(Rom) Am kommenden Freitag wird Papst Franziskus im Zusammenhang mit dem G20-Gipfel in Rom nicht nur US-Präsident Joe Biden empfangen, sondern auch Südkoreas Regierungschef – mit einem präzisen Ziel.
Der Audienz für Joe Biden, einen Tag vor Beginn des G20-Gipfels, gilt die größere Aufmerksamkeit. Auch die zweite Begegnung mit einem Gipfelteilnehmer an jenem Tag ist für Franziskus jedoch von Bedeutung. Er wird neben dem Präsidenten der USA auch Südkoreas Staatspräsidenten Moon Jae-in empfangen.
Laut koreanischen Medien wird der Friedensprozeß auf der koreanischen Halbinsel im Mittelpunkt der Begegnung stehen. Das Oberhaupt der Republik Korea, wie Südkorea amtlich heißt, wird nach dem G20-Gipfel zur UN-Klimakonferenz nach Glasgow weiterreisen und abschließend Ungarn besuchen.

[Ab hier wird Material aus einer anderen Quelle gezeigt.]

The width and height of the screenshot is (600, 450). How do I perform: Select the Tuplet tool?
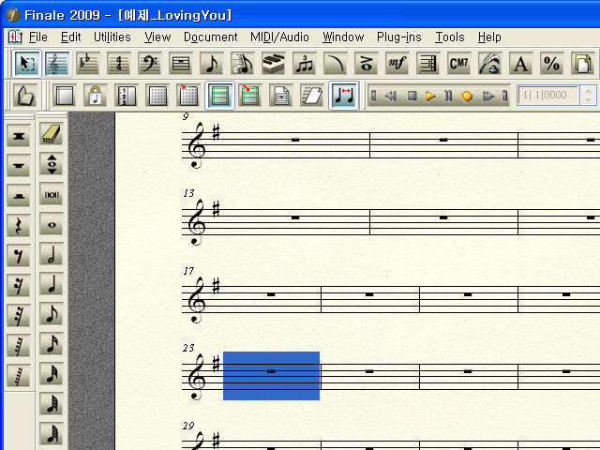(305, 64)
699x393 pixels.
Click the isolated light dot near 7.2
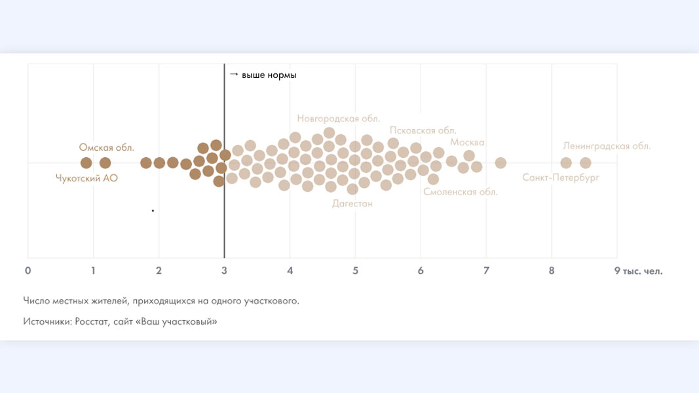click(501, 162)
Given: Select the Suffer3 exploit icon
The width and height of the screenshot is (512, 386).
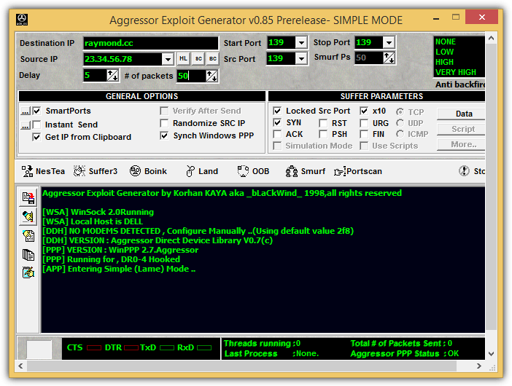Looking at the screenshot, I should click(x=96, y=171).
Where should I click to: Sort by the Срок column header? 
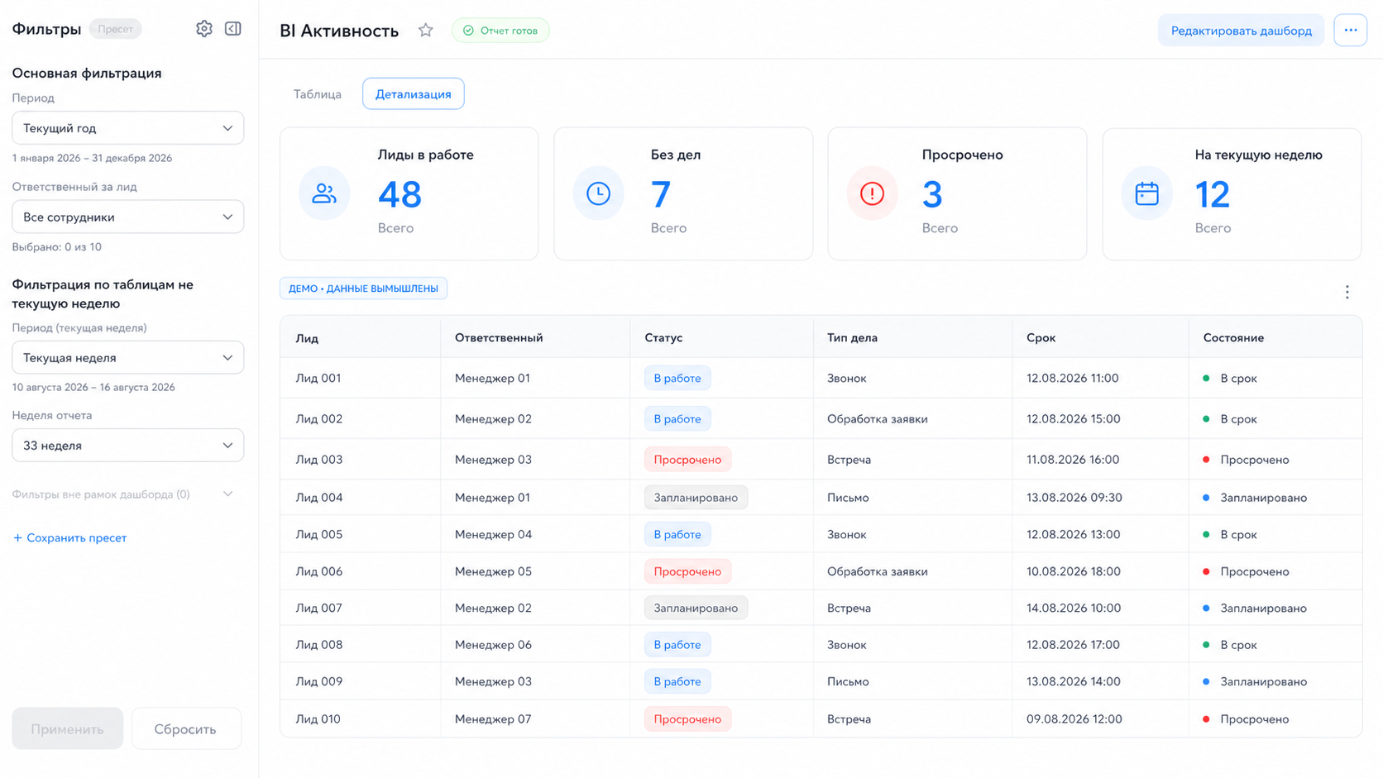tap(1041, 337)
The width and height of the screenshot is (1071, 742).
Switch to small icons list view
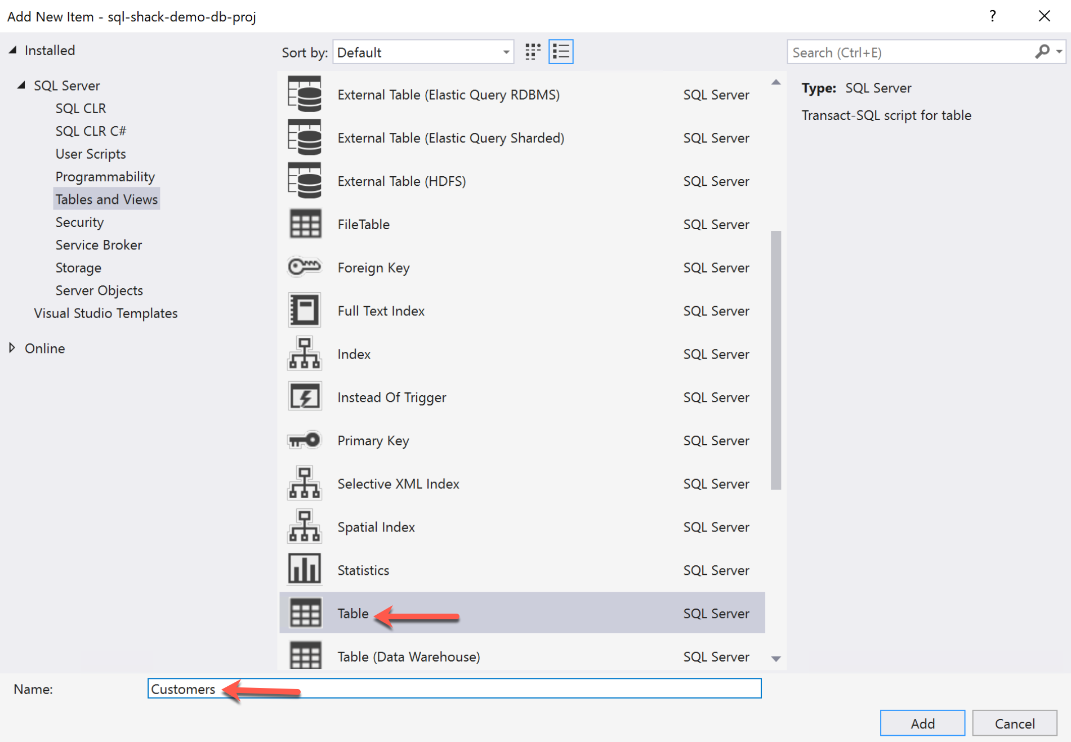[x=561, y=52]
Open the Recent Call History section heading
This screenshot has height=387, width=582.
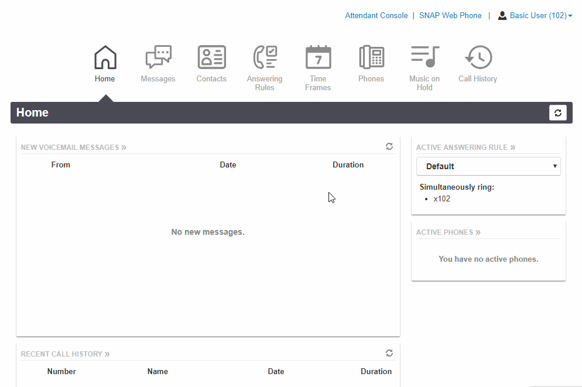click(65, 354)
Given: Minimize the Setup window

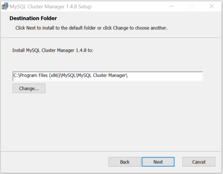Looking at the screenshot, I should (171, 6).
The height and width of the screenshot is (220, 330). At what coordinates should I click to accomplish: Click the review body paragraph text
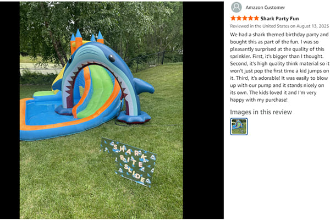click(279, 67)
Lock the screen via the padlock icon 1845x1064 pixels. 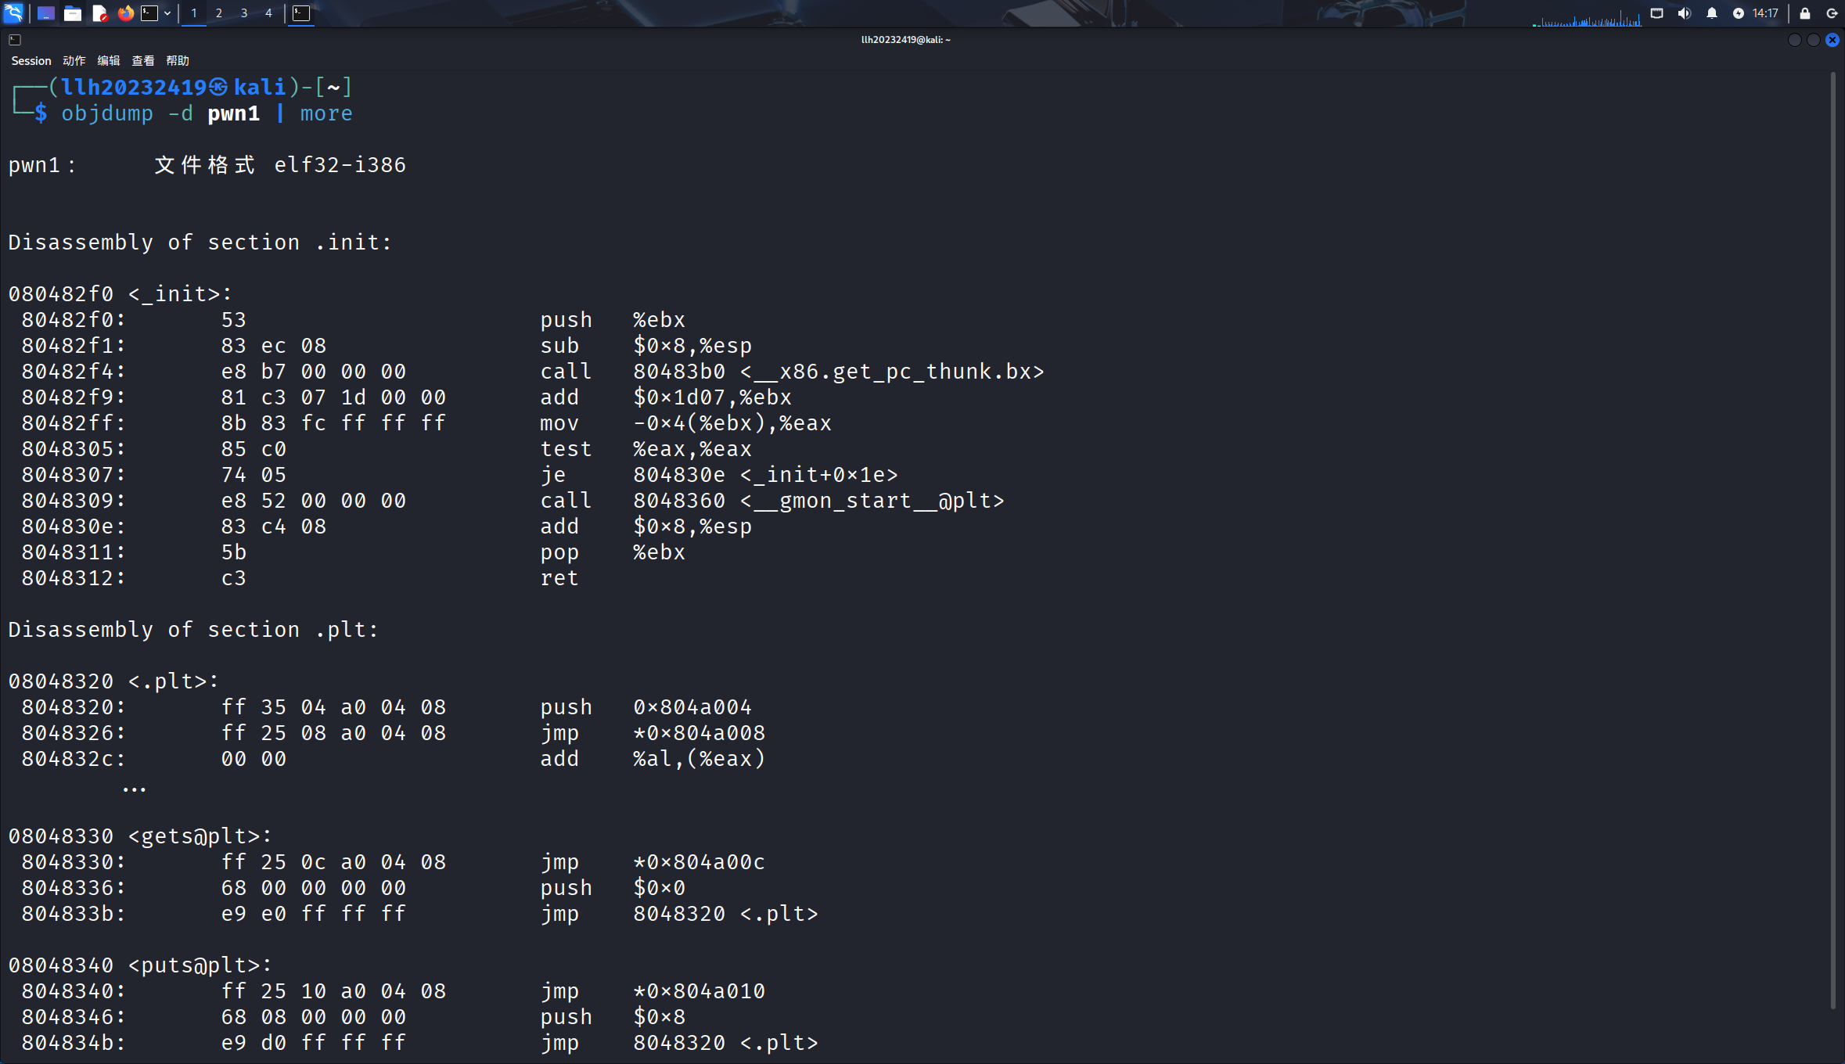click(x=1804, y=13)
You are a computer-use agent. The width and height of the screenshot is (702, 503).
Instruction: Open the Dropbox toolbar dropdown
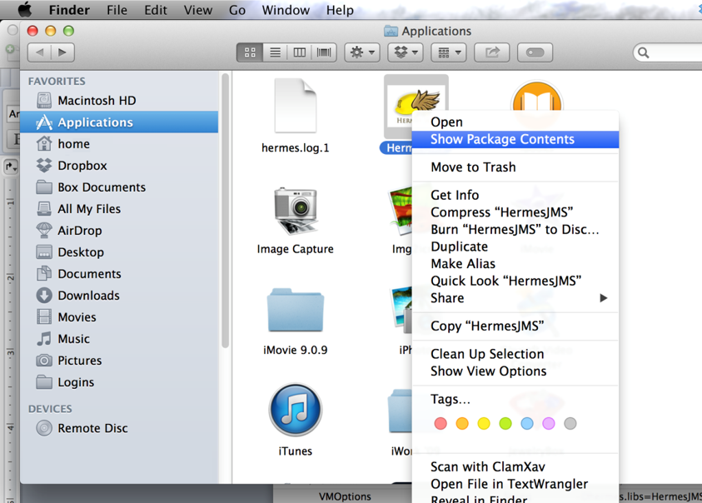point(406,52)
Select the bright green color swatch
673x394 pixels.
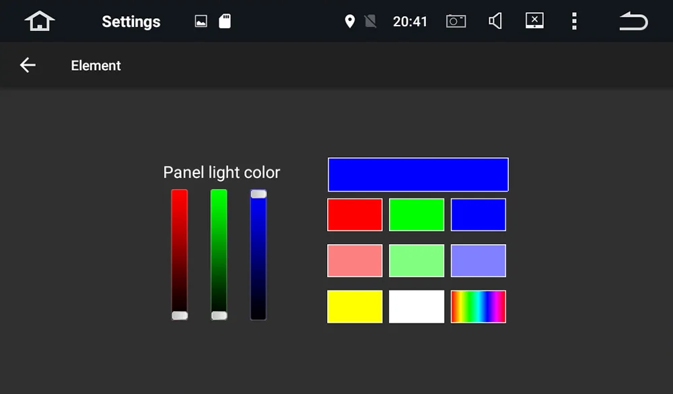417,214
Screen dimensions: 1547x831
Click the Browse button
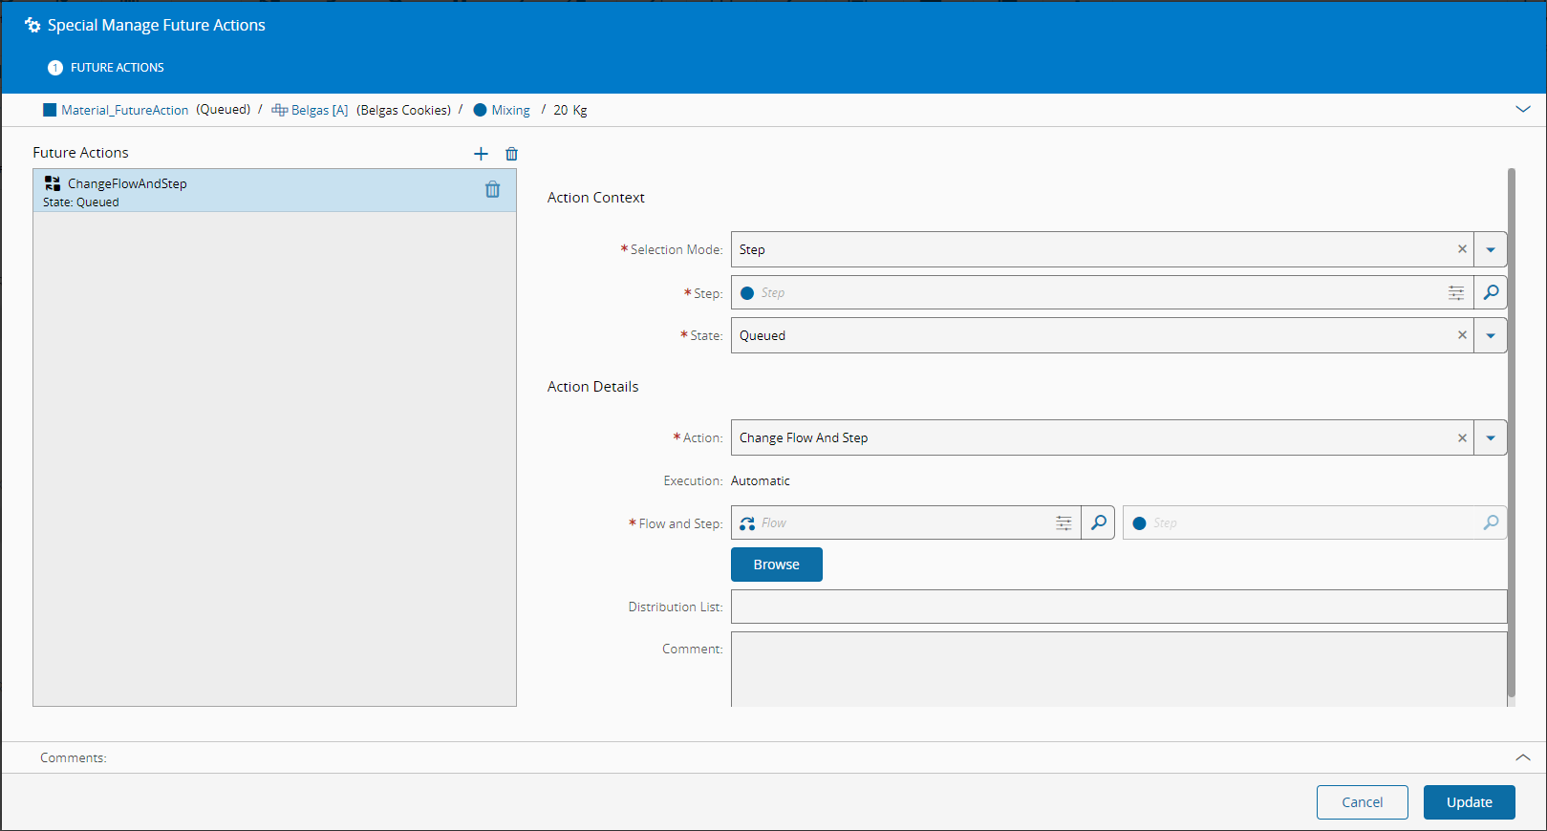click(x=776, y=565)
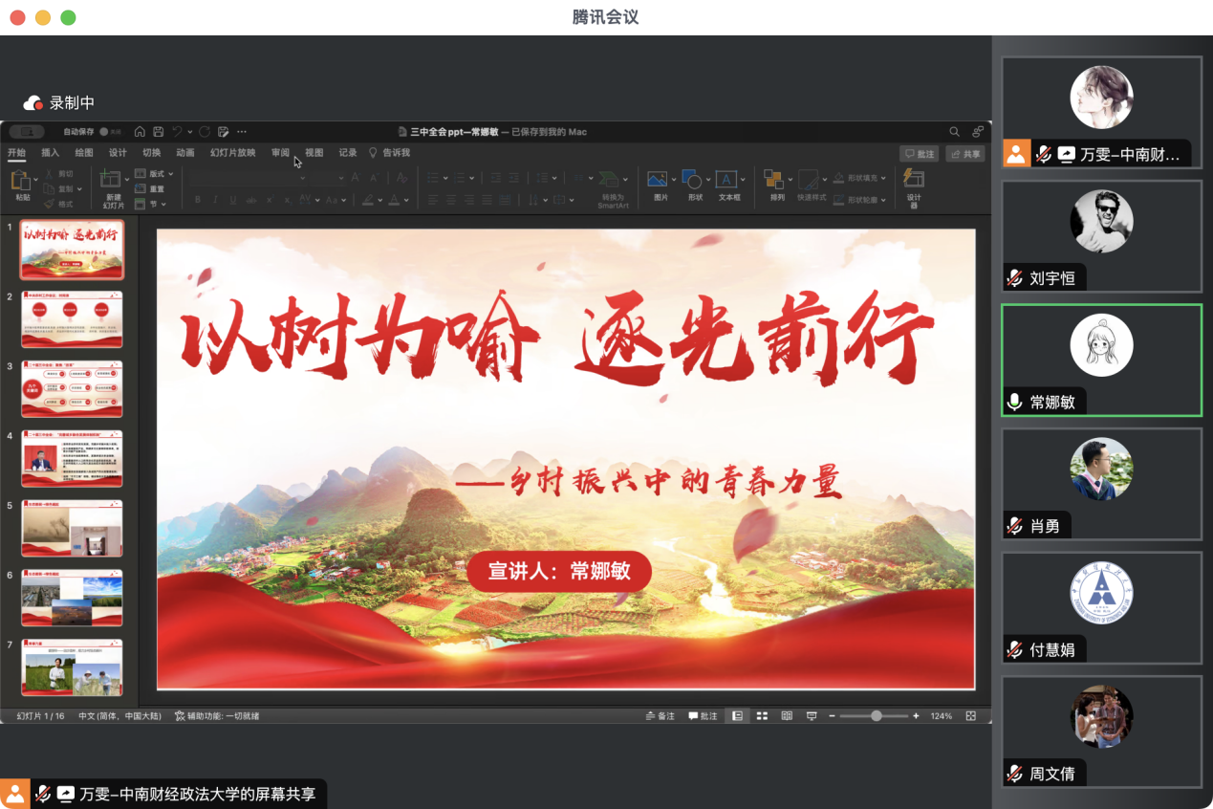1213x809 pixels.
Task: Open slide sorter view from status bar
Action: [762, 715]
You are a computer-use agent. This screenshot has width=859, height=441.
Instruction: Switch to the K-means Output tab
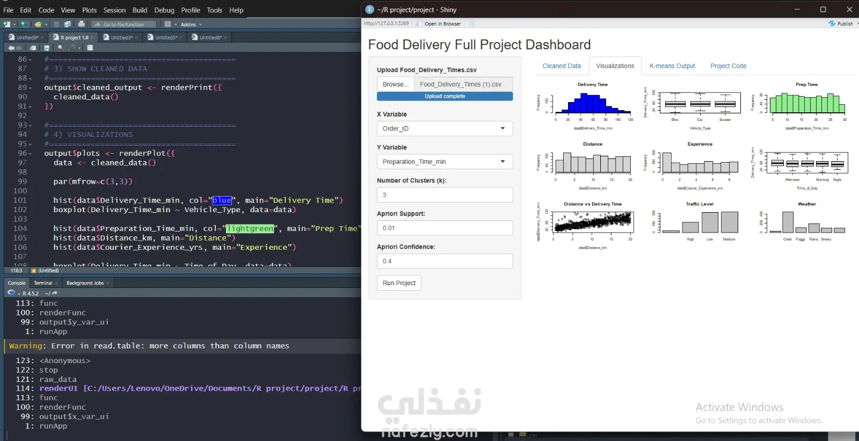(x=672, y=66)
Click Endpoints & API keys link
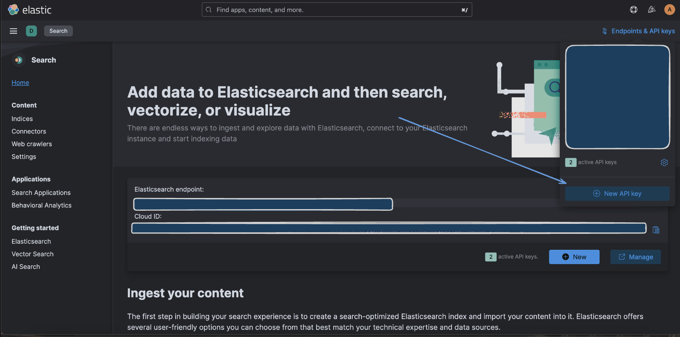 click(639, 31)
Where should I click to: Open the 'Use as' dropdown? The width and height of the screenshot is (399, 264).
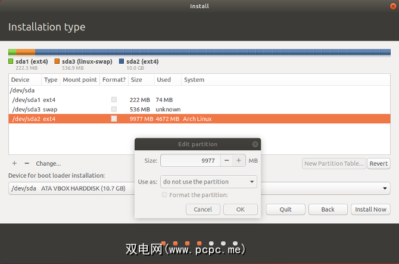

Franziskus empfing Moon Jae-in bereits einmal, im Oktober 2018. Das Korean Broadcasting System (KBS) berichtet von einem „ständigen Interesse von Papst Franziskus am Friedensprozeß auf der koreanischen Halbinsel“. Diese ist seit 1945 geteilt in einen kommunistischen Norden und einen US-geführten Süden. 1948 wurde im Süden die Republik Korea und im Norden die Demokratische Volksrepublik Korea ausgerufen. Von 1950 bis 1953 tobte der Koreakrieg, der durch die Invasion der nordkoreanischen Volksarmee im Süden ausgelöst wurde.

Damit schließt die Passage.